In MongoDB, a write operation is atomic on the level of a single document, even if the operation modifies multiple values. When multiple update commands happen in parallel, each individual command ensures that the query condition still matches.

To guarantee that concurrent update commands do not conflict with each other, you can specify the expected current value of a field in the update filter.

Consider a collection with this document:

db.games.insertOne( { _id: 1, score: 80 } )

These update operations occur concurrently:

// Update A
db.games.updateOne(
{ score: 80 },
{
$set: { score: 90 }
}
)
// Update B
db.games.updateOne(
{ score: 80 },
{
$set: { score: 100 }
}
)

One update operation sets the document's score field to either 90 or 100. After this update completes, the second update operation no longer matches the query predicate { score: 80 }, and is not performed.

Warning

In the case of concurrent update operations, specifying a filter on a field that is not being updated can lead to unexpected results. For example, consider if these update operations occur concurrently:

// Update A
db.games.updateOne(
{ _id: 1 },
{
$set: { score: 90 }
}
)
// Update B
db.games.updateOne(
{ _id: 1 },
{
$set: { score: 100 }
}
)

After one update operation completes, the remaining operation still matches the query predicate { _id: 1 }. As a result, both update operations occur and the stored score value reflects the second update operation. This is problematic because the client that issued the first update does not receive any indication that the update was overwritten and the score value is different than expected.

To prevent conflicting write operations when your update filter is on a different field than the one being updated, use the $inc operator.

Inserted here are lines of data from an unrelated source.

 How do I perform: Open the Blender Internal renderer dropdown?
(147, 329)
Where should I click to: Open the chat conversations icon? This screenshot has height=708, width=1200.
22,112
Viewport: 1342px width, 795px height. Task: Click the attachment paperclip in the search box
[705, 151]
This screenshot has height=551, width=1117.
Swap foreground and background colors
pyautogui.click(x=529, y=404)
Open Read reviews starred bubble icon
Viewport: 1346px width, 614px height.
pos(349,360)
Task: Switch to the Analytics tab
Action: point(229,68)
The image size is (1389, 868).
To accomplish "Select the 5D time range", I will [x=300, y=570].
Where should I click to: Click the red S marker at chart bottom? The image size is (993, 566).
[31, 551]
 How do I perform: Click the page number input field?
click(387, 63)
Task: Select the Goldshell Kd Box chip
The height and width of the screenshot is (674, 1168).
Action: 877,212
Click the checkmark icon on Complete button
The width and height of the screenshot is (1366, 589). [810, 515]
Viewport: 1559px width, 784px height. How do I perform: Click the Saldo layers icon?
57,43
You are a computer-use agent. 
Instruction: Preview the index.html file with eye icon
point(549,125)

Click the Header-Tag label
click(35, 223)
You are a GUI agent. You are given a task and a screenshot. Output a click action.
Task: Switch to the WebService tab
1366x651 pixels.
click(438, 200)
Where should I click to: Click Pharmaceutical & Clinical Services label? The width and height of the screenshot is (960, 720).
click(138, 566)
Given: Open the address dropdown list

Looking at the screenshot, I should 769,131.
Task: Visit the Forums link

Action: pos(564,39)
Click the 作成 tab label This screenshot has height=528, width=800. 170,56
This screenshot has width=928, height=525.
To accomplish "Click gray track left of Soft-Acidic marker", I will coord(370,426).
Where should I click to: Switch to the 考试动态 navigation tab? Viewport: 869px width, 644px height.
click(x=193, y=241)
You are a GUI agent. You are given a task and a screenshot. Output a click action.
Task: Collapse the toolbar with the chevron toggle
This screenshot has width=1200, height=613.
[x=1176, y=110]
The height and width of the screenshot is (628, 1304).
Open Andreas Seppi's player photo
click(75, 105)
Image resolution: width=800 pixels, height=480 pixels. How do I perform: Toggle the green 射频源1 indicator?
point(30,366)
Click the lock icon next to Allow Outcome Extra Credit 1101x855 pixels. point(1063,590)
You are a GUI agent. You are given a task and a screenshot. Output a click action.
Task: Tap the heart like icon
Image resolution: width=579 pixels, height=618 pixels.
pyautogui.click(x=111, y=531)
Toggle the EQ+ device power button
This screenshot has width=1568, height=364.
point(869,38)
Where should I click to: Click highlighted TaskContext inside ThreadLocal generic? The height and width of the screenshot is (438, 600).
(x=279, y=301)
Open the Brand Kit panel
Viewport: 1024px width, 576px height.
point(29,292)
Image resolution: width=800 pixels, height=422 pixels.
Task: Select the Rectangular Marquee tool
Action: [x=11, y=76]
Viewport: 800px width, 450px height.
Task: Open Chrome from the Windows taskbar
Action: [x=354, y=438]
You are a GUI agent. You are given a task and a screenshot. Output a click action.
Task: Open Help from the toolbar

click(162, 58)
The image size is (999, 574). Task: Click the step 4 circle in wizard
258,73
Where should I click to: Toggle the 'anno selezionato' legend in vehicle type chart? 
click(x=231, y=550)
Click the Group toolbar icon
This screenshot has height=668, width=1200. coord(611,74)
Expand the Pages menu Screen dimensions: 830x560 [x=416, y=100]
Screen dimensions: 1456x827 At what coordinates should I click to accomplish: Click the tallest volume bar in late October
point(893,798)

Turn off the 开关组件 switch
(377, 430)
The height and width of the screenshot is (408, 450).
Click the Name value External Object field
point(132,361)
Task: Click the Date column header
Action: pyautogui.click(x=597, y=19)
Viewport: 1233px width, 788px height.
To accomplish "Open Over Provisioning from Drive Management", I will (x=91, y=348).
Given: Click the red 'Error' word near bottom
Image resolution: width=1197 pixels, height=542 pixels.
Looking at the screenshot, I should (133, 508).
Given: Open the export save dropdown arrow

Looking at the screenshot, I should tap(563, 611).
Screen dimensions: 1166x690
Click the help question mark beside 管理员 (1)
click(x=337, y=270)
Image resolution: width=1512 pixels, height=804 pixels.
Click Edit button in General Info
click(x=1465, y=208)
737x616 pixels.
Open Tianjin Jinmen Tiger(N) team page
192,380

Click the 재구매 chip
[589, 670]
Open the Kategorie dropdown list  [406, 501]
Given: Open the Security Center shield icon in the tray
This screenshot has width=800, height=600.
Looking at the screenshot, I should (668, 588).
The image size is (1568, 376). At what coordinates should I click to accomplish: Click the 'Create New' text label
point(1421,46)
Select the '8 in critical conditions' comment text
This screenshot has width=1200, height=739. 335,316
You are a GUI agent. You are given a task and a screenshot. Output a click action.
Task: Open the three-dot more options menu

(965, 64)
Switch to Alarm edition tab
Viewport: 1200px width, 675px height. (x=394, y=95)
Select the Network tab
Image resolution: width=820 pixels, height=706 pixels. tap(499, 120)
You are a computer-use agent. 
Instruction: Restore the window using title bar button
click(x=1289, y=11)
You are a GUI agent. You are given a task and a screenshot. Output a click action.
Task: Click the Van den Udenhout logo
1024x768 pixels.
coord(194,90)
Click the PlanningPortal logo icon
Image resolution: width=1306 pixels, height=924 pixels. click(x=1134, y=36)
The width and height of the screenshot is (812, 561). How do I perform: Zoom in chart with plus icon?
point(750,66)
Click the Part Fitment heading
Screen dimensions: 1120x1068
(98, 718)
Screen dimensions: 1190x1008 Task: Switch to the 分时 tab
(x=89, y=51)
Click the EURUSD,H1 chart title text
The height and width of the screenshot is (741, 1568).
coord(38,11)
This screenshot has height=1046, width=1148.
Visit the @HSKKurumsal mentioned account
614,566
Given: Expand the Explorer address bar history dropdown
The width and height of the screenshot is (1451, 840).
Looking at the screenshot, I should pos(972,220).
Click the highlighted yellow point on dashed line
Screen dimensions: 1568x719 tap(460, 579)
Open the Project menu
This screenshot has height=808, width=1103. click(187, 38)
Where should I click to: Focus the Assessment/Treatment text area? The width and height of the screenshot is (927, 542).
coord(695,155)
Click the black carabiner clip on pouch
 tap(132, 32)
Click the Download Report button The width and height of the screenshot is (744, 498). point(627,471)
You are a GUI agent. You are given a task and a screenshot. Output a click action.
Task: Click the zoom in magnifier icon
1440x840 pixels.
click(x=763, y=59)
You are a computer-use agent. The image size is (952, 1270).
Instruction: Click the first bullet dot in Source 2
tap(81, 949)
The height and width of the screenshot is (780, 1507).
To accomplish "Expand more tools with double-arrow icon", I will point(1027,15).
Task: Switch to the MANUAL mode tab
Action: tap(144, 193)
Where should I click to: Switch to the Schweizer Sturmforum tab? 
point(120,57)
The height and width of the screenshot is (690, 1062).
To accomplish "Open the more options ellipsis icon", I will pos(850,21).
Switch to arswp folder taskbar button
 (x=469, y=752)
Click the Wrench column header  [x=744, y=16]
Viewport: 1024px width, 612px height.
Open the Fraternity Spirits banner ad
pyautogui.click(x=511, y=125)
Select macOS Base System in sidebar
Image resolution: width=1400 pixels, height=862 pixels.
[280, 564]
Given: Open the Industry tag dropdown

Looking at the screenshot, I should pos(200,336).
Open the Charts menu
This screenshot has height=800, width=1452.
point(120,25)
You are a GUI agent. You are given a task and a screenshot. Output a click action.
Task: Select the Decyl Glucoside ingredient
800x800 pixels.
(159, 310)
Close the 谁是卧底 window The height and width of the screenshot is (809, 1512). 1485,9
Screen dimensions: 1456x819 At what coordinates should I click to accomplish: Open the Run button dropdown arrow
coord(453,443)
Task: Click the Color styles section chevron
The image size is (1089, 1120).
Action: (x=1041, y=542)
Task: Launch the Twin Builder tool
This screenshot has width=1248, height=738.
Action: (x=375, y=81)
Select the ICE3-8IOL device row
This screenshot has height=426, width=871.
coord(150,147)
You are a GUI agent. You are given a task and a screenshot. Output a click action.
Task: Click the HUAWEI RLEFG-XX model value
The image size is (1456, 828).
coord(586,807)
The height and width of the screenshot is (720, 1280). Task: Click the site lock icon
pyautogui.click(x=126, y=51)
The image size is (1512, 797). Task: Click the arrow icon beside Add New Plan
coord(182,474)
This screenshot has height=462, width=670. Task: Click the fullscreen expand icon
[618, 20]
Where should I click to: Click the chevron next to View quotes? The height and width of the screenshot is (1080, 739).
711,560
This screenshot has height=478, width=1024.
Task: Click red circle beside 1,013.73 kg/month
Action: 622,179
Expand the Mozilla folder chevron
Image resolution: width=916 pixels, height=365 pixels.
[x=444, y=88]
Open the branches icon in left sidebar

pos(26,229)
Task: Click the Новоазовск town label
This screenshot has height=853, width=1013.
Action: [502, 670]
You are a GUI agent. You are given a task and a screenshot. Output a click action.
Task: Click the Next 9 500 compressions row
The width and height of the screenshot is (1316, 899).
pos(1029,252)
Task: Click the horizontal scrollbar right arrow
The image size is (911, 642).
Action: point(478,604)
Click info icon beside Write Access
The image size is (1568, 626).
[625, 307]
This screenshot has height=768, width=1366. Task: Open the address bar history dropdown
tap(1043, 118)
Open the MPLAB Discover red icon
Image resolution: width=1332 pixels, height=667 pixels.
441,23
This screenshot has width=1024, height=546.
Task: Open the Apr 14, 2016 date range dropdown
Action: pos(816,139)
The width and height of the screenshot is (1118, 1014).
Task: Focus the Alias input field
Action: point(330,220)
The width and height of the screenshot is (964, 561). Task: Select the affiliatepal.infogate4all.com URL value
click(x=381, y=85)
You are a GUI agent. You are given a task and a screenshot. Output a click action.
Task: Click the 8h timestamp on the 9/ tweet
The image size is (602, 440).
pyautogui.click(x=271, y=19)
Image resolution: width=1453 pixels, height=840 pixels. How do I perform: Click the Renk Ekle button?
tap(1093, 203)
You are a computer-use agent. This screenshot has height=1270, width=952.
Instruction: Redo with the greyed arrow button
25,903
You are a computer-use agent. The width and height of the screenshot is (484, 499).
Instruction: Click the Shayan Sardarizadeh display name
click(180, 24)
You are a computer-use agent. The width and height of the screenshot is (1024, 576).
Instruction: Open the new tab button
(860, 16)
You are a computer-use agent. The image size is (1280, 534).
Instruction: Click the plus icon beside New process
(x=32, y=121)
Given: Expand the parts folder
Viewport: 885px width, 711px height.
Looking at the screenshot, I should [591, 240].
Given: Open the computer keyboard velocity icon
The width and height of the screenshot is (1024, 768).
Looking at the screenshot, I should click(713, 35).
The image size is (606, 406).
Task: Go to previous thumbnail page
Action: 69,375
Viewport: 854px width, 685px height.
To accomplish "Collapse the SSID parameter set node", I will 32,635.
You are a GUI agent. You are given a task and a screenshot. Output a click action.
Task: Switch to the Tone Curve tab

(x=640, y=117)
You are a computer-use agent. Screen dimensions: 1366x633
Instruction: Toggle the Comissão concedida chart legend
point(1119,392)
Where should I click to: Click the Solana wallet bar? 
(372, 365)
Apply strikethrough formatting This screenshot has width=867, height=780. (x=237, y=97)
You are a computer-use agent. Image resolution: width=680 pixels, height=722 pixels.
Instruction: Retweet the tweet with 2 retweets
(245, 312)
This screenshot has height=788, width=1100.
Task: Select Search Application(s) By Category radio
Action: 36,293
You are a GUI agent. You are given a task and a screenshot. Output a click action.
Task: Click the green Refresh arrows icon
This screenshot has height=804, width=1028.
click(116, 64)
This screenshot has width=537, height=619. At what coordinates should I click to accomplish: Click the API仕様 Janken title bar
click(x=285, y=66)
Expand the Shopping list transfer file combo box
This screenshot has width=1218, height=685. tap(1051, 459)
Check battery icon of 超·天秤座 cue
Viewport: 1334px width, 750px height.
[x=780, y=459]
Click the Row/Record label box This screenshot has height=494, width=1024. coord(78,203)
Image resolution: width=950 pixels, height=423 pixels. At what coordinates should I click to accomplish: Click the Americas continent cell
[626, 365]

For example, consider if these update operations occur concurrently:

// Update A
db.games.updateOne(
{ _id: 1 },
{
$inc: { score: 10 }
}
)
// Update B
db.games.updateOne(
{ _id: 1 },
{
$inc: { score: 20 }
}
)

After one update operation completes, the remaining operation still matches the query predicate { _id: 1 }. However, because the operations modify the current value of score, they don't overwrite each other. Both updates are reflected and the resulting score is 110.

Tip

Store Unique Values

To ensure that a field only has unique values, you can create a unique index. Unique indexes prevent inserts and updates from creating duplicate data. You can create a unique index on multiple fields to ensure the combination of field values is unique. For examples, see Create a Unique Index.

When a single write operation (e.g. db.collection.updateMany()) modifies multiple documents, the modification of each document is atomic, but the operation as a whole is not atomic.

When performing multi-document write operations, whether through a single write operation or multiple write operations, other operations may interleave.

For situations that require atomicity of reads and writes to multiple documents (in a single or multiple collections), MongoDB supports distributed transactions, including transactions on replica sets and sharded clusters.

For more information, see transactions

Important

In most cases, a distributed transaction incurs a greater performance cost over single document writes, and the availability of distributed transactions should not be a replacement for effective schema design. For many scenarios, the denormalized data model (embedded documents and arrays) will continue to be optimal for your data and use cases. That is, for many scenarios, modeling your data appropriately will minimize the need for distributed transactions.